═══ DATASET EXCERPTS

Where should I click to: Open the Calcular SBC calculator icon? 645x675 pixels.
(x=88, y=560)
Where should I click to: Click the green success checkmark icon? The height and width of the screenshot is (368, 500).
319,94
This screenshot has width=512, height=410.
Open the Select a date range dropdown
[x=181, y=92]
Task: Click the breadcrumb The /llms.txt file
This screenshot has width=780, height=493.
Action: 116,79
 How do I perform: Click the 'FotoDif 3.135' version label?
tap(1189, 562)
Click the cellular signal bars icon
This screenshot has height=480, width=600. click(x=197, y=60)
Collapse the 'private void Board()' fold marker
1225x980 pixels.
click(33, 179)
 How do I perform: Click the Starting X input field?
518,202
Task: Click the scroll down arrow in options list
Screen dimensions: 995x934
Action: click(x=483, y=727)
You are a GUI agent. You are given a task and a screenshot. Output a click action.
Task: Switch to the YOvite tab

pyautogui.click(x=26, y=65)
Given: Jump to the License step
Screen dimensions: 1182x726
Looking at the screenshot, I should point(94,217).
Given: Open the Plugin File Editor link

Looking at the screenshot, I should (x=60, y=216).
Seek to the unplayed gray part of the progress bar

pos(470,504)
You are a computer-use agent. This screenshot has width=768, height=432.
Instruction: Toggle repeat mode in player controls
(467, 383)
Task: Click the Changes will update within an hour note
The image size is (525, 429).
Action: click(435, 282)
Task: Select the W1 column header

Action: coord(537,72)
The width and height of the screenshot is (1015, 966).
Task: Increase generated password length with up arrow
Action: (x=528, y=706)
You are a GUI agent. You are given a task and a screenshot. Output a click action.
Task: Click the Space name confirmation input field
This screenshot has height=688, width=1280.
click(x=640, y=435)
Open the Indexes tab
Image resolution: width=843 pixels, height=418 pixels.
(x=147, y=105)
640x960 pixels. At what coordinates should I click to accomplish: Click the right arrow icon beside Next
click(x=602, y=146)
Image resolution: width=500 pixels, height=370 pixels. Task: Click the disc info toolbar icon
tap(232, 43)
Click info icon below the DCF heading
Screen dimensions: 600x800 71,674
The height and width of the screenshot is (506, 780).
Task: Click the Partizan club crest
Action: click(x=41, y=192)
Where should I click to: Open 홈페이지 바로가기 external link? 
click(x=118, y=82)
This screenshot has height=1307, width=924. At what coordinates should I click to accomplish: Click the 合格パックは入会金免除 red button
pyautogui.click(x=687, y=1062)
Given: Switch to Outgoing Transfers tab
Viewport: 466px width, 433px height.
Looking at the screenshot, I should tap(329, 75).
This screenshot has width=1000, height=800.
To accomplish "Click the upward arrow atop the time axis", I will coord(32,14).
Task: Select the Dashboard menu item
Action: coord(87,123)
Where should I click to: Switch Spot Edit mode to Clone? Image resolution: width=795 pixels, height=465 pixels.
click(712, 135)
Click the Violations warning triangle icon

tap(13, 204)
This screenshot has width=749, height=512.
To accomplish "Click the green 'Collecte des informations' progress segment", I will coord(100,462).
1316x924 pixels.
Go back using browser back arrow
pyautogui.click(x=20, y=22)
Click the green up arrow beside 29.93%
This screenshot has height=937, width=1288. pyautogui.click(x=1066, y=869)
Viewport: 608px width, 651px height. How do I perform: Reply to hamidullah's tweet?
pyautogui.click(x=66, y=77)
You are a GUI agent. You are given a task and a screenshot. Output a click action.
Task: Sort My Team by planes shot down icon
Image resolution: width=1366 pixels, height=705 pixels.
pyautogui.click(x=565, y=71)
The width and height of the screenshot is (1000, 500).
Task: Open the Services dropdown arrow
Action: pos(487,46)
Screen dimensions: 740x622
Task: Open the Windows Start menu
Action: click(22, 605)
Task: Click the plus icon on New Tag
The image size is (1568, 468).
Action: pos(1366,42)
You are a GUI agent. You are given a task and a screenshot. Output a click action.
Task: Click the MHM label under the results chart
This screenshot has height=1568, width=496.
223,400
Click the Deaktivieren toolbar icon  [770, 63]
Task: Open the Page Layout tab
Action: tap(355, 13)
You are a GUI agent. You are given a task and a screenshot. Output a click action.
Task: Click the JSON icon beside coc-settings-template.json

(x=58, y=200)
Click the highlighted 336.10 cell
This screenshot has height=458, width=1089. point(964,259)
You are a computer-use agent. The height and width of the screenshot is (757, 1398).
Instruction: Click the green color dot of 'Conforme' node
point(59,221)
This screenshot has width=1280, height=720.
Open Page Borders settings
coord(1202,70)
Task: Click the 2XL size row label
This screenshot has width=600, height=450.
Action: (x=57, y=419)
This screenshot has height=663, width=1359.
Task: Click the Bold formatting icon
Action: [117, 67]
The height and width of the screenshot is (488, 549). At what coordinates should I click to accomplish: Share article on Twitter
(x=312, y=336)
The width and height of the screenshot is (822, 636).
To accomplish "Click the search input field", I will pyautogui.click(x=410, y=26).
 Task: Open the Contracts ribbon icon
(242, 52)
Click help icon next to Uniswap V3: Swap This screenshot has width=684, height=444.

══════

▶ [WORK TO BE COMPLETED]: Give back exactly the lines above starting at the line where "Viewport: 608px width, 651px" appears and ending at the line where "Task: Sort My Team by planes shot down icon" appears, both included, with no other lines.

▶ [YOUR RESPONSE]:
Viewport: 608px width, 651px height. How do I perform: Reply to hamidullah's tweet?
pyautogui.click(x=66, y=77)
You are a GUI agent. You are given a task and a screenshot. Output a click action.
Task: Sort My Team by planes shot down icon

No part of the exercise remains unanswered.